PROBLEM » Each entry that follows is to be retyped exactly. Pictures do not belong in the copy.

Collected data entries:
::::::
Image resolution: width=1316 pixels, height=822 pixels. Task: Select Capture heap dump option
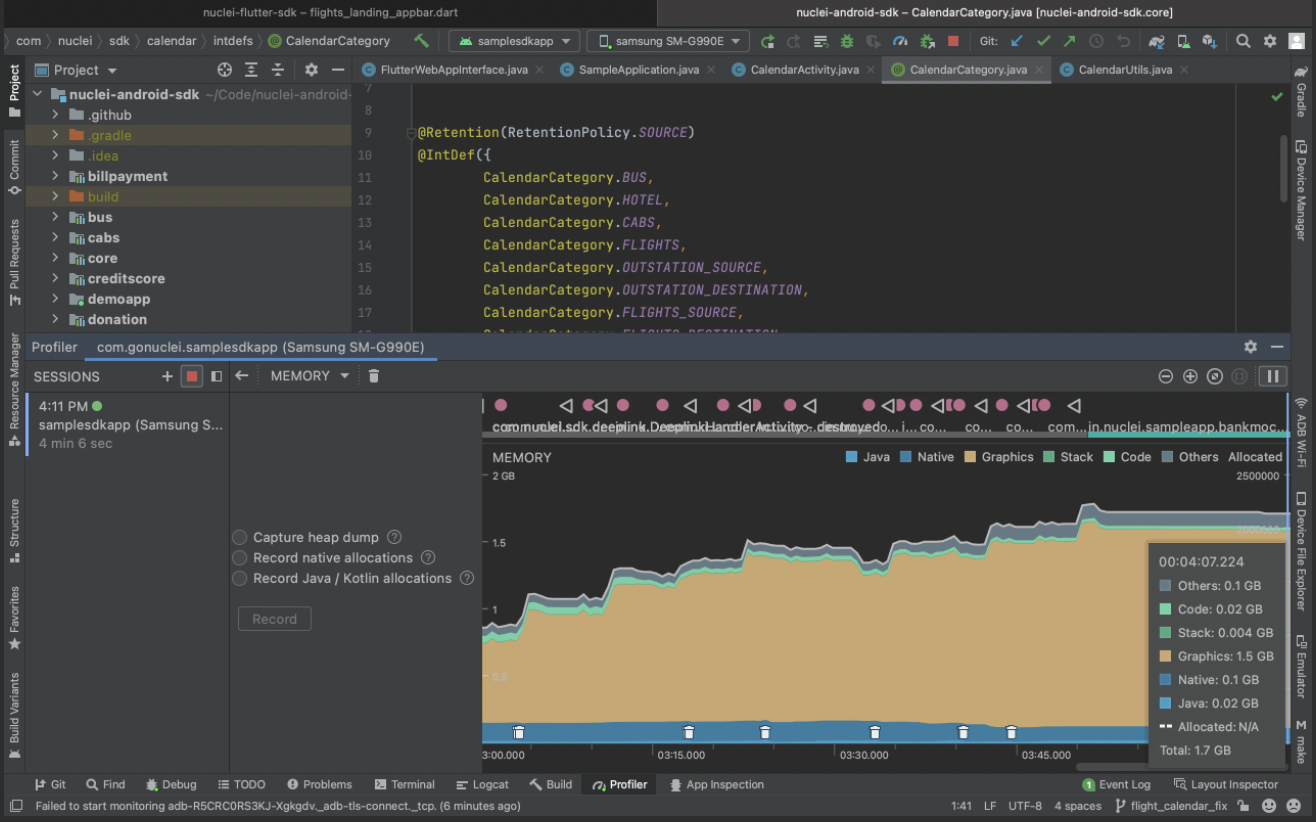[x=240, y=537]

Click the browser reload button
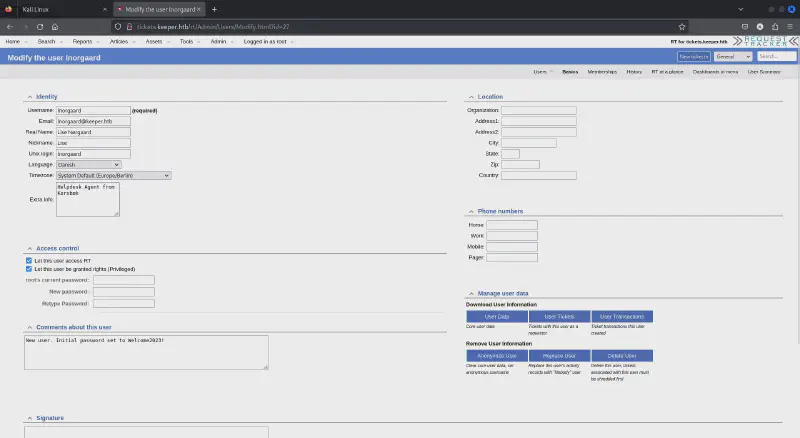click(x=40, y=26)
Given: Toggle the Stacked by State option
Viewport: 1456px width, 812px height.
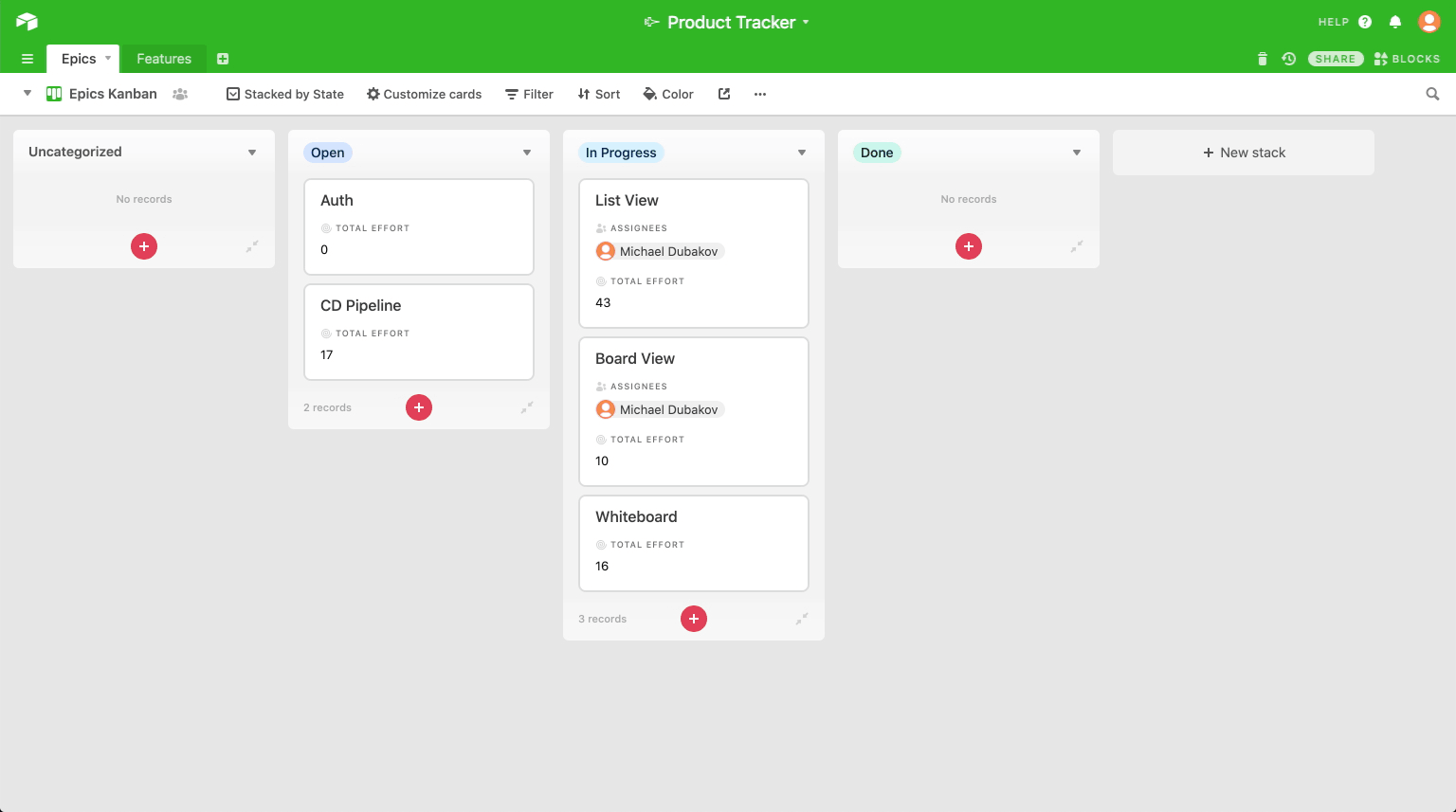Looking at the screenshot, I should click(284, 94).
::::::
WRITTEN ANSWER »
Image resolution: width=1316 pixels, height=822 pixels. Task: Select Capture heap dump option
[x=240, y=537]

Click the browser reload button
click(x=40, y=26)
Given: Toggle the Stacked by State option
Viewport: 1456px width, 812px height.
Looking at the screenshot, I should click(284, 94).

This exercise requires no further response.